An operator hopes to increase the recovery in Reservoir TM-20 in the Sorrel Field offshore Trinidad and Tobago by use of water injection once the technique is deemed more economical than gas compression. The wells in the reservoir are drilled from the Tamarind Platform, which also acts as a hub for the separation of fluids from fields in the immediate vicinity. Gases and liquids are piped through separate lines, with the liquids heading to the onshore liquid-processing facility. However, the company can modify the platform separators to operate in three phases and use the produced water for injection.

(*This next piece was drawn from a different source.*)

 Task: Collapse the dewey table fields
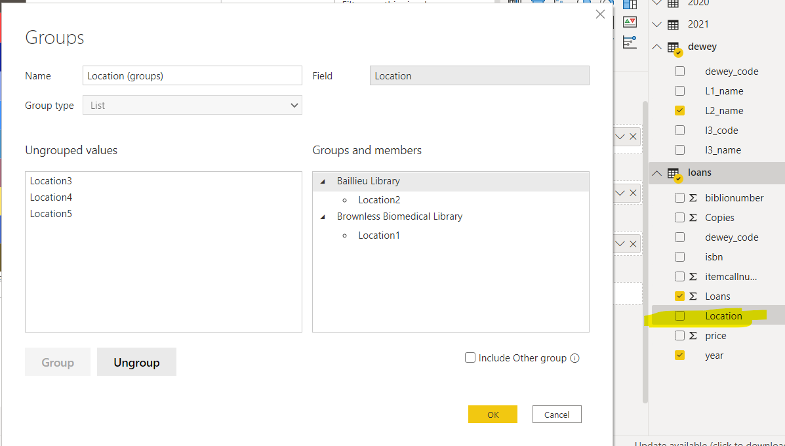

Company records show that the average water-production rate from the platform is approximately 5,000 BWPD. If the shut-in wells were to be opened, roughly 10,000 BWPD of produced water and 15 MMscf/D of gas would be added for each well until liquid loading, thus increasing gas output significantly.

Field History

The Sorrel Field is a retrograde gas-­condensate field located in the Columbus Basin, which has been producing from the TM-20 reservoir since 1998. The reservoir is a faulted sandstone formation of good quality that is divided into two hydrocarbon-bearing segments and underlain by an active aquifer. Segments 1 and 2 have been producing from Wells X and Y and Wells A and B, respectively, as shown in Fig. 1.

Fig. 1—Reservoir TM-20.

 

Unlike Segment 1, primary gas recovery in Segment 2 ended because of a decline in the reservoir pressure, thus making it a suitable choice for water injection. Segment 2 is a wedge-shaped structure bounded by two faults, with both faults being interpreted as sealing. Production in Segment 2 began in April 1999 with a reservoir pressure of 4,732 psig. It ended in January 2014 because of an inability to flow at the sales-line pressure of 950 psig.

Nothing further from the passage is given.